The EBI would be a resource to those parliamentarians seeking an alternative, market-based, approach to legislation. We can be a clearing house for the research being done across the globe and in time and with the necessary resources we want to be authors of our own research responding to the specific needs of our country.
We have already made high quality submissions to the Dail which have been distributed to Oirechteas members and as we do more and more of this work we want to become recognised as a place TDs can go for a market perspective, for innovative solutions and honest analysis.
Media
In a world where traditional print and broadcast journalism is under ever more pressure fewer journalists are being asked to do more work than ever before. The vast majority of the NGOs, think tanks and academics in Ireland are singing from the same hymn sheet, so it is hardly surprising that there is a univocal quality to Irish news reporting. The EBI has been working to increase its media presence and to position itself as the “go to” organisation for free-market , “right-of-centre” material.
The University
The diminishing diversity of the University across the developed world has been well documented. A fairly liberal student body is taught by a very liberal professorial. However, we know that there are conservatives going to college. A good third of students will still self identify as centre/centre right. But they are not being supported. The lament is not that students think conservative ideas are bad but they don’t know that there are conservative ideas.

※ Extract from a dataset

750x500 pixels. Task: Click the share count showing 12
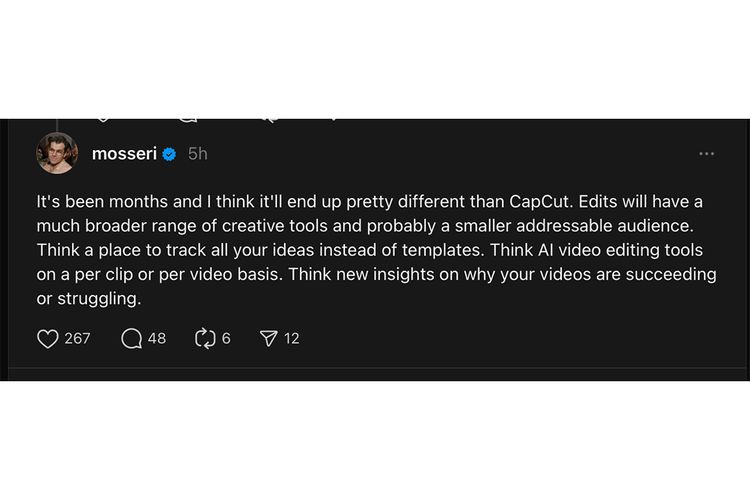pyautogui.click(x=291, y=339)
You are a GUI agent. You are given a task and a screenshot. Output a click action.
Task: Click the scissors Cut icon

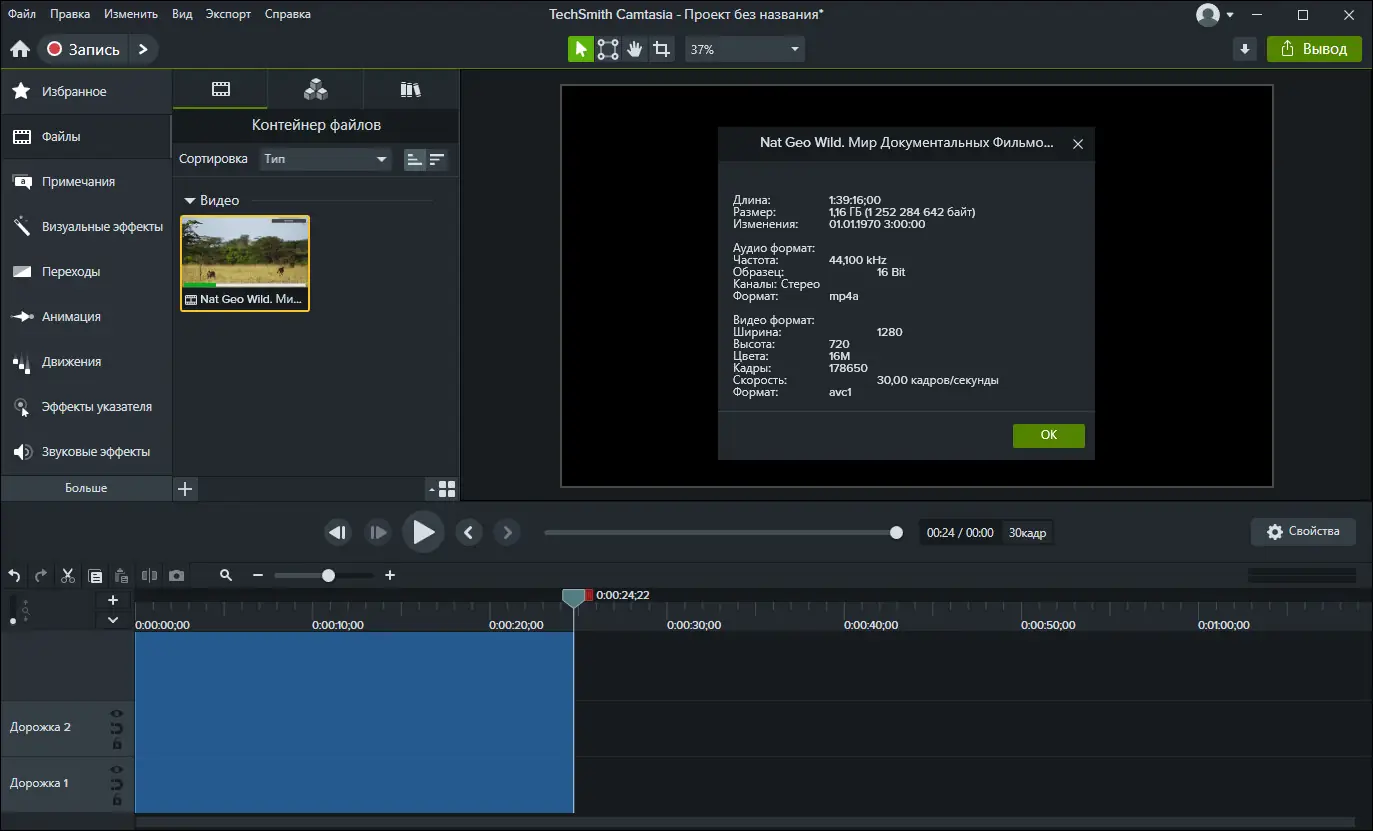68,576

For the last two years the EBI has been working on a series of interactive seminar style classes lasting variously a half day, a day, and a weekend for university students.
We have crafted modules to introduce young people to novelists, poets, philosophers, and social scientists with a right of centre world view. Also we work on the practical skills of persuasion, debate, organisation and marketing.
We are working with our young friends in third level institutions across the island and are will not be restricting this work to Dublin or to the traditional 5 universities.
In addition to our own efforts we have brought to Ireland for the first time one of the United States most prestigious leadership programmes which we did in Dublin with a large number of students. Hopefully by next year it will be possible to repeat this exercise.
The traffic has gone the other direction too as we have brought Irish students from a variety of political perspectives to the YAF conference in Washington DC. The mission was a great success and we plan to continue this project into the future.
In light of the pandemic we are looking at creating online opportunities to work on the literature of conservative thinkers and artists, economists from the market tradition, seminars on the culture today and practical work on communications skills.